On the eve of Volusia County Schools’ “phase 2” roll-out of online teaching, a virtual School Board meeting on the topic was itself cursed with consistently malfunctioning tech.
Calls were dropped, board members and the public were unable to unmute themselves, and visual PowerPoint presentations never appeared. At times, participants sounded as if they were in an echo chamber, their words repeating several seconds after they were said.
In the public comment section of the six-and-a-half-hour meeting, some callers were disconnected, or were unable to unmute themselves for long moments. When they finally were able to speak, though, the overwhelming sentiment was frustration at the district over its rollout of online learning.

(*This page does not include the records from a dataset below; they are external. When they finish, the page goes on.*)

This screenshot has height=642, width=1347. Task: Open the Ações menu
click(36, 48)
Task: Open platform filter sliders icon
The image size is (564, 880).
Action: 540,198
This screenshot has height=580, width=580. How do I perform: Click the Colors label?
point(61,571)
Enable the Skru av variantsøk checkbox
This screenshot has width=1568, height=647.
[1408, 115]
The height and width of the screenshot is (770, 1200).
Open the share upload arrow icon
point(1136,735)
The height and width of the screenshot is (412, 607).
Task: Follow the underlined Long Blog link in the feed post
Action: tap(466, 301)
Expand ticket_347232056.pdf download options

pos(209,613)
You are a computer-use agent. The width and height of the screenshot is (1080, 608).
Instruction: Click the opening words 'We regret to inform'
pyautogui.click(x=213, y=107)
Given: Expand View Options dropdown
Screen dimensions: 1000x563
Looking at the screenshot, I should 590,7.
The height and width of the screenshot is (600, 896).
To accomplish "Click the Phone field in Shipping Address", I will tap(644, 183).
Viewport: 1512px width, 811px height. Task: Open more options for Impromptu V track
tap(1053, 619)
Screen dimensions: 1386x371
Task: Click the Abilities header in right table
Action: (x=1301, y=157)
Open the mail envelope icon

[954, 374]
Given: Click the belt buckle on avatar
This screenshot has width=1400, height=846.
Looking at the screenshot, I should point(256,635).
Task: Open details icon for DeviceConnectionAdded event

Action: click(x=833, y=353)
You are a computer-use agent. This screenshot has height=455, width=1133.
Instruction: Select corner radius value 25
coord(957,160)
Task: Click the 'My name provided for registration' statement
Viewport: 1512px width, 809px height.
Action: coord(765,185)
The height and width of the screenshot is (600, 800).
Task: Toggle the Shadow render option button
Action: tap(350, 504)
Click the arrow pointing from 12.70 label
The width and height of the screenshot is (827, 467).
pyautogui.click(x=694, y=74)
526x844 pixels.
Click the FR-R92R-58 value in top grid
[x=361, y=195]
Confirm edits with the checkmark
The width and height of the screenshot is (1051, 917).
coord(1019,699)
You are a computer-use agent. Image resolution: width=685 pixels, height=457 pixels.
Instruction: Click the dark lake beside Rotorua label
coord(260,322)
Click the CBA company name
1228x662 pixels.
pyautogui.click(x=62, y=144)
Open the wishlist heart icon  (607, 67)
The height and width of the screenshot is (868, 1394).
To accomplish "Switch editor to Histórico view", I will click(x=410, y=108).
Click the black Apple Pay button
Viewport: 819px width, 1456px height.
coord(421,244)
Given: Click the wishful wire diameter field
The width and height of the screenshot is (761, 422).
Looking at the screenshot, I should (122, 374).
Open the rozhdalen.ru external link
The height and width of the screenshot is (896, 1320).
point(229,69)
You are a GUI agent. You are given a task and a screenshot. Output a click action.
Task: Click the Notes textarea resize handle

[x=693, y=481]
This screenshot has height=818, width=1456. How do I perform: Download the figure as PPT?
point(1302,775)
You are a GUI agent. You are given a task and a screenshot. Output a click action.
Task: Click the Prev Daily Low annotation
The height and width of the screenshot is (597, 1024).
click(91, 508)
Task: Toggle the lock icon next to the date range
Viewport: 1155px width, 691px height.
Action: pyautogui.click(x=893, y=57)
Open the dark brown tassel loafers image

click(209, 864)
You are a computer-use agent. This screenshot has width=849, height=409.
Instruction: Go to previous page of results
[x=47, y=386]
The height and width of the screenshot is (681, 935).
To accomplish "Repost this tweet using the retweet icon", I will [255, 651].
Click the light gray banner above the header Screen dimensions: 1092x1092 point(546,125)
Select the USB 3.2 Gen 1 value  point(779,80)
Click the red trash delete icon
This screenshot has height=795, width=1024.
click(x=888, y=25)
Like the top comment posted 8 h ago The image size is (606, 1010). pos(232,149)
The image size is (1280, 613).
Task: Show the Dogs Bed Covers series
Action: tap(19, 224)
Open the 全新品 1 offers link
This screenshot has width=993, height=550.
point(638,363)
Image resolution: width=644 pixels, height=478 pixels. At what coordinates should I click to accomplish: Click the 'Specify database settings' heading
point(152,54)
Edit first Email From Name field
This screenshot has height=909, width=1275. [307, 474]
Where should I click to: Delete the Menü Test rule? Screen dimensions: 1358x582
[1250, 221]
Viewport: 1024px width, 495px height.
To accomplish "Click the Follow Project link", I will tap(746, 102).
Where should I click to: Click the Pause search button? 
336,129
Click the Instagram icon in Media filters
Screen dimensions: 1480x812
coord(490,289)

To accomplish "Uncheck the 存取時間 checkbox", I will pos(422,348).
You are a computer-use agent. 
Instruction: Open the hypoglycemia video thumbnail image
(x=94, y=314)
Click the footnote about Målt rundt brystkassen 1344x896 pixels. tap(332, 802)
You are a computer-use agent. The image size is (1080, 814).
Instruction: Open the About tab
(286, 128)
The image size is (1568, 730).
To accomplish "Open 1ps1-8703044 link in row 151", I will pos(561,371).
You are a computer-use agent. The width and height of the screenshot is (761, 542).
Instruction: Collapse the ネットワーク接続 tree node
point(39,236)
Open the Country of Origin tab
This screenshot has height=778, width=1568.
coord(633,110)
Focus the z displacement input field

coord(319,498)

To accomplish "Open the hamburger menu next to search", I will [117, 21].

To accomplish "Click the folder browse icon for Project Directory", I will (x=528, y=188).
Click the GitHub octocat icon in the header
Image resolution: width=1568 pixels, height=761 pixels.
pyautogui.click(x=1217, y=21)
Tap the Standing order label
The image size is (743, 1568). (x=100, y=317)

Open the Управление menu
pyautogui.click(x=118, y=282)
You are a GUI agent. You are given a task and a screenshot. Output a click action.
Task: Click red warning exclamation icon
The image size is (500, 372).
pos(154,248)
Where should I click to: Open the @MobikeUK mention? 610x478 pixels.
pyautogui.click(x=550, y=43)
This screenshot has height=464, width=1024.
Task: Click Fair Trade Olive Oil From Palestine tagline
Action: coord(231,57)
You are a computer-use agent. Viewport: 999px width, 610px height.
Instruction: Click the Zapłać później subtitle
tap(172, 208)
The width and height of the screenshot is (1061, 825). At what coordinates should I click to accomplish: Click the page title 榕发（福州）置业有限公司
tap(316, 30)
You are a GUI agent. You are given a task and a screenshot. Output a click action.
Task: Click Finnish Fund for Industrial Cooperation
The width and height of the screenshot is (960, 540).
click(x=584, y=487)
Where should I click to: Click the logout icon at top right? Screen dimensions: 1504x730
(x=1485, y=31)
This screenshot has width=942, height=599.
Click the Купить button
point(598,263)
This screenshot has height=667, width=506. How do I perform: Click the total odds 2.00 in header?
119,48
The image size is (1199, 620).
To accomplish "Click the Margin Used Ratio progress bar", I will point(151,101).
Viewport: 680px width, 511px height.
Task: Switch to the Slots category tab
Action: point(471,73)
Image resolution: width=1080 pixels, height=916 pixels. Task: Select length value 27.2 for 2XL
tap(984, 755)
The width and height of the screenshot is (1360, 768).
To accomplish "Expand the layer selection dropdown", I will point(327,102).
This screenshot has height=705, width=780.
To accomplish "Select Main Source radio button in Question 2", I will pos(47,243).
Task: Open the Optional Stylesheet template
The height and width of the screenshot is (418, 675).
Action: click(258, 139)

“My fellow educators and I are totally disappointed in the disconnect between the superintendent’s message and the county-level people disseminating information,” teacher Judy Tracy said.
Members of the Volusia United Educators teachers union also took turns using the public-comments section to read excerpts from responses to a VUE survey. The survey was sent out Friday, April 10 and garnered more than 1,400 responses, according to VUE President Elizabeth Albert.
“I’m sorry to vent, but I am feeling very frustrated right now in the way the district is rolling out information after the fact — it’s stressful and disturbing,” one survey comment read.
“So many students come from low-income families that don’t have access to devices for each child or have the knowledge to maneuver technology, or time to assist. This is blatant discrimination against our disadvantaged students and families, and I am outraged,” read another.
“In all honesty, again, it looks great on paper, but I don’t think anybody understands the stress and anxiety this puts on teachers, especially those who have their own school-age children to help,” one comment pleaded. “Please be empathetic toward our teachers and families — somebody needs to be our hero. It would be nice if it was our school board.”
Under particular fire was the software for online education for elementary school students, a platform called Canvas. Volusia County Schools Superintendent Dr. Scott Fritz acknowledged the district had made some missteps.
“There are no doubts there are some challenges. We hit a stumbling block this week with elementary,” Fritz said. “There was a problem, and it was done not in ill content. It was just a mistake that was made, but it certainly impacted our students and our teachers earlier this week.”
According to Fritz, elementary-level online learning is a largely untested field, and the district made a mistake on the Canvas program through erroneous uploads on Monday, April 13, confusing teachers, students, and parents alike.
“It was very clear to us that there was a misstep that was taken on, I guess, the elementary delivery side of things, and obviously it did cause havoc throughout the district,” board member Carl Persis told Fritz. “However, I do appreciate you owning up to it, and not pretending as if everything is fine and the teachers just don’t get it, or the parents just don’t get it — that this was an error on the district’s part.”
“This is brand-spanking-new, and we are learning as we are going,” Fritz said. “We don’t have all the answers, but neither does any other school district.”
The board approved the purchasing of 2,000 additional laptops to be distributed to students, and freed up some funds — totaling around $800,000 — in the event the district administration must purchase more. So far, the district has passed out over 9,500 devices to students at all grade levels.
According to Fritz, some of the problems with Canvas should be resolved by the implementation of “phase 2” of the online learning plan. New software strategies include eliminating the need for students and teachers to upload work, and deploying an automatic grading service.
“We’re asking everyone to put their best foot forward, and it is what it is, at this point,” Fritz said.
With a scant six weeks remaining in the school year, Board Member Jamie Haynes urged the community to remember what is important.
“The well-being and health of our children and families and teachers and staff, to me, is the most important thing at this time,” Haynes said. “I want to encourage everyone — reach out if you don’t have food. Reach out to someone if you need support, or reach out and support someone.”